(Objective):
Output each of these rows as a JSON list of strings, one string per line, omitting blank lines.

[Start of Items]

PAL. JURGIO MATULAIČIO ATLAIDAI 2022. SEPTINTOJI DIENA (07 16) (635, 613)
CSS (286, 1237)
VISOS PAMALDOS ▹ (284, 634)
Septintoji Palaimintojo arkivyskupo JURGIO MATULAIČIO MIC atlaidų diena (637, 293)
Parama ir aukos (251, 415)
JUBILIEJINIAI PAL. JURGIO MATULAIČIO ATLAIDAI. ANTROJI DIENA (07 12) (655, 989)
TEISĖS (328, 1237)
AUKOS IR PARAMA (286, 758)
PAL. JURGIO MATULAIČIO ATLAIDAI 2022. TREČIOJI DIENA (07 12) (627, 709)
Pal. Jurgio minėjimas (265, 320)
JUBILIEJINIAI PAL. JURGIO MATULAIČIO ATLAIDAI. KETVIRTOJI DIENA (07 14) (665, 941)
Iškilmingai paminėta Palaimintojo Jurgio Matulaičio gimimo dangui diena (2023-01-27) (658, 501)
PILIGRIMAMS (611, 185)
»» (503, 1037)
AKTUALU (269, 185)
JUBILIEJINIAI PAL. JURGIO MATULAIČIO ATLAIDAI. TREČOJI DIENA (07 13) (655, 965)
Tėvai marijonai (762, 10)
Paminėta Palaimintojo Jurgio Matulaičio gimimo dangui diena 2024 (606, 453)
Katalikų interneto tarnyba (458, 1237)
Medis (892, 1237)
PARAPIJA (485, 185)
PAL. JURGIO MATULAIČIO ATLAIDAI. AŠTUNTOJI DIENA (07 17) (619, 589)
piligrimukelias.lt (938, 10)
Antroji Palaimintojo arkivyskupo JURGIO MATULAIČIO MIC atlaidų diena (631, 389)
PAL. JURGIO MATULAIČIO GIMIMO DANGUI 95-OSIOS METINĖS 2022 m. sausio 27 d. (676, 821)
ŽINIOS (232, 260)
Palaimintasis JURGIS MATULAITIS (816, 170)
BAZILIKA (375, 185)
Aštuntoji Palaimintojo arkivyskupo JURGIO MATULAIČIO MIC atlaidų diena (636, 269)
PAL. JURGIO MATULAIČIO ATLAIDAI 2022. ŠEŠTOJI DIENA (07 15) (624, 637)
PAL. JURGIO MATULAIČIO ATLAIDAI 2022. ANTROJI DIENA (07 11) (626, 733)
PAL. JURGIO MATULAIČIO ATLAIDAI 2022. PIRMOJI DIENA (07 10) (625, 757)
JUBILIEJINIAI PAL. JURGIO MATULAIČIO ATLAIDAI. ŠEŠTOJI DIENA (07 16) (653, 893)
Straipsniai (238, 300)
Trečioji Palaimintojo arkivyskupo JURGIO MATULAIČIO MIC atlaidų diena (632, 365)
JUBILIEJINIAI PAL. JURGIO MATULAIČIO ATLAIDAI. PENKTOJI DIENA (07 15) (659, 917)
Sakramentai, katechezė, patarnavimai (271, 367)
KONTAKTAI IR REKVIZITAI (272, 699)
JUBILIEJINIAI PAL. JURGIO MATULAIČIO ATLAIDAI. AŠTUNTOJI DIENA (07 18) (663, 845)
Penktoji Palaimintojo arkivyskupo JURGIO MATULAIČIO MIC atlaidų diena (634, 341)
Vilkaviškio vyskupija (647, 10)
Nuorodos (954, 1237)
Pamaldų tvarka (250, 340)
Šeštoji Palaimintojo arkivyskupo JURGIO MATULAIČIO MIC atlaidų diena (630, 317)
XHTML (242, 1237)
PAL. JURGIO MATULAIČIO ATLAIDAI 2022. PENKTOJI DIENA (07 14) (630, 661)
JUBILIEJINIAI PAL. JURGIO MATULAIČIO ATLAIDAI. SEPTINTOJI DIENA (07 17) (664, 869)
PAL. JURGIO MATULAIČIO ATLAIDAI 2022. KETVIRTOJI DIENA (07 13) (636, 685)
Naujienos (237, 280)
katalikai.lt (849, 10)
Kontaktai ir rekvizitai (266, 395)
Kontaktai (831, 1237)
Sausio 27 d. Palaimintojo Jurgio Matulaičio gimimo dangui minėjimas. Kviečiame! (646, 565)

[End of Items]

(Finished exercise):
[
  "PAL. JURGIO MATULAIČIO ATLAIDAI 2022. SEPTINTOJI DIENA (07 16) (635, 613)",
  "CSS (286, 1237)",
  "VISOS PAMALDOS ▹ (284, 634)",
  "Septintoji Palaimintojo arkivyskupo JURGIO MATULAIČIO MIC atlaidų diena (637, 293)",
  "Parama ir aukos (251, 415)",
  "JUBILIEJINIAI PAL. JURGIO MATULAIČIO ATLAIDAI. ANTROJI DIENA (07 12) (655, 989)",
  "TEISĖS (328, 1237)",
  "AUKOS IR PARAMA (286, 758)",
  "PAL. JURGIO MATULAIČIO ATLAIDAI 2022. TREČIOJI DIENA (07 12) (627, 709)",
  "Pal. Jurgio minėjimas (265, 320)",
  "JUBILIEJINIAI PAL. JURGIO MATULAIČIO ATLAIDAI. KETVIRTOJI DIENA (07 14) (665, 941)",
  "Iškilmingai paminėta Palaimintojo Jurgio Matulaičio gimimo dangui diena (2023-01-27) (658, 501)",
  "PILIGRIMAMS (611, 185)",
  "»» (503, 1037)",
  "AKTUALU (269, 185)",
  "JUBILIEJINIAI PAL. JURGIO MATULAIČIO ATLAIDAI. TREČOJI DIENA (07 13) (655, 965)",
  "Tėvai marijonai (762, 10)",
  "Paminėta Palaimintojo Jurgio Matulaičio gimimo dangui diena 2024 (606, 453)",
  "Katalikų interneto tarnyba (458, 1237)",
  "Medis (892, 1237)",
  "PARAPIJA (485, 185)",
  "PAL. JURGIO MATULAIČIO ATLAIDAI. AŠTUNTOJI DIENA (07 17) (619, 589)",
  "piligrimukelias.lt (938, 10)",
  "Antroji Palaimintojo arkivyskupo JURGIO MATULAIČIO MIC atlaidų diena (631, 389)",
  "PAL. JURGIO MATULAIČIO GIMIMO DANGUI 95-OSIOS METINĖS 2022 m. sausio 27 d. (676, 821)",
  "ŽINIOS (232, 260)",
  "Palaimintasis JURGIS MATULAITIS (816, 170)",
  "BAZILIKA (375, 185)",
  "Aštuntoji Palaimintojo arkivyskupo JURGIO MATULAIČIO MIC atlaidų diena (636, 269)",
  "PAL. JURGIO MATULAIČIO ATLAIDAI 2022. ŠEŠTOJI DIENA (07 15) (624, 637)",
  "PAL. JURGIO MATULAIČIO ATLAIDAI 2022. ANTROJI DIENA (07 11) (626, 733)",
  "PAL. JURGIO MATULAIČIO ATLAIDAI 2022. PIRMOJI DIENA (07 10) (625, 757)",
  "JUBILIEJINIAI PAL. JURGIO MATULAIČIO ATLAIDAI. ŠEŠTOJI DIENA (07 16) (653, 893)",
  "Straipsniai (238, 300)",
  "Trečioji Palaimintojo arkivyskupo JURGIO MATULAIČIO MIC atlaidų diena (632, 365)",
  "JUBILIEJINIAI PAL. JURGIO MATULAIČIO ATLAIDAI. PENKTOJI DIENA (07 15) (659, 917)",
  "Sakramentai, katechezė, patarnavimai (271, 367)",
  "KONTAKTAI IR REKVIZITAI (272, 699)",
  "JUBILIEJINIAI PAL. JURGIO MATULAIČIO ATLAIDAI. AŠTUNTOJI DIENA (07 18) (663, 845)",
  "Penktoji Palaimintojo arkivyskupo JURGIO MATULAIČIO MIC atlaidų diena (634, 341)",
  "Vilkaviškio vyskupija (647, 10)",
  "Nuorodos (954, 1237)",
  "Pamaldų tvarka (250, 340)",
  "Šeštoji Palaimintojo arkivyskupo JURGIO MATULAIČIO MIC atlaidų diena (630, 317)",
  "XHTML (242, 1237)",
  "PAL. JURGIO MATULAIČIO ATLAIDAI 2022. PENKTOJI DIENA (07 14) (630, 661)",
  "JUBILIEJINIAI PAL. JURGIO MATULAIČIO ATLAIDAI. SEPTINTOJI DIENA (07 17) (664, 869)",
  "PAL. JURGIO MATULAIČIO ATLAIDAI 2022. KETVIRTOJI DIENA (07 13) (636, 685)",
  "Naujienos (237, 280)",
  "katalikai.lt (849, 10)",
  "Kontaktai ir rekvizitai (266, 395)",
  "Kontaktai (831, 1237)",
  "Sausio 27 d. Palaimintojo Jurgio Matulaičio gimimo dangui minėjimas. Kviečiame! (646, 565)"
]